FROM event.mediawiki_web_ab_test_enrollment
WHERE  year = 2022 and month in (5, 6 )
and web_session_id='002708c8787bcbcce17c'
ORDER BY meta.dt
LIMIT 100000
SELECT dt, event.name, event.action, event.viewportSizeBucket
FROM event.desktopwebuiactionstracking 
WHERE year = 2022 and month in (5, 6 ) and event.action IN ('init' ,'click')
and event.token='002708c8787bcbcce17c' 
ORDER BY dt 
LIMIT 100000

I have revised the draft based on the discussion and further looked into clicks on ToC after cleaning up data. (analysis codebase)

Summary
Is the new table of contents is used more frequently than the previous table of contents?

  • Data: The number of clicks on ToC per session page view from the sessions which have at least 1 click on ToC.
  • Method: We fit a generalized linear mixed model (GLMM) to infer the impact of the version of ToC on the number of clicks on ToC and confirm any statistical difference between control group and treatment group.
  • Results:
    • Among the sessions with at least 1 click on ToC, the treatment group has more clicks on ToC than the control group. Data model predicts 53% more clicks on new ToC with logged-in users and 45.5% more clicks on new ToC with anonymous users. The trend is consistent among all edit count buckets in logged-in users.
    • Above estimated growth is only limited to the users who have clicked. We cannot confirm whether the new ToC has a higher adoption rate because we don't have correct data for users who see the new ToC with 0 click. Above prediction is made based on an assumption that users' click behavior is not impacted by the previous ToC version they saw.
    • The low R squared value indicates the model does not include all factors which influenced the number of clicks. One of possible factors is the length of pages. The longer pages possibly result in more clicks on ToC. However, We don't have page related info in data to confirm.

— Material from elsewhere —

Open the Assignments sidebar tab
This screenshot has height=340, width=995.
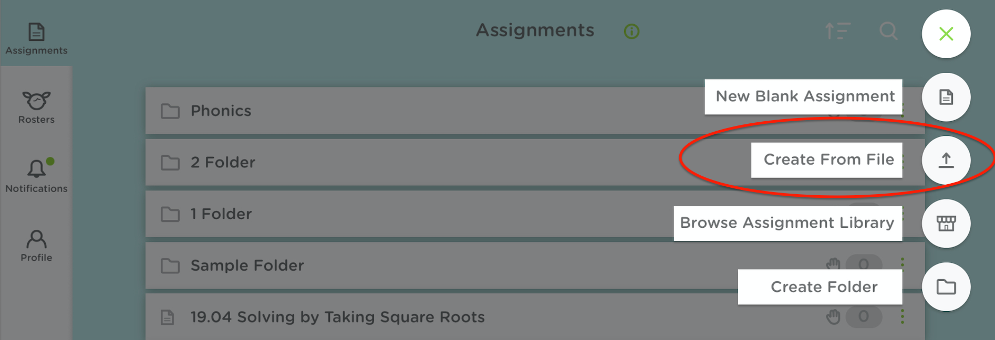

      Analysis report of clicks on ToC

Does the new table of contents reduce the need to scroll back to the top of the page
Due the the bucketing issue (T309682#8057200), we do not have clean data to answer this question.
Report

How does the new table of contents affect the time spent on a page
Due the the bucketing issue(T309682#8057200), we do not have clean data to answer this question.
Report

Does the new table of contents decrease the time people spend scrolling/scrolling quickly (if possible)
We do not have data to answer this question as we do not have instrumentation for scrolling speed.

@ovasileva , let me know if you have any question.

Marked it as resolved. Feel free to reopen if you have any followup questions.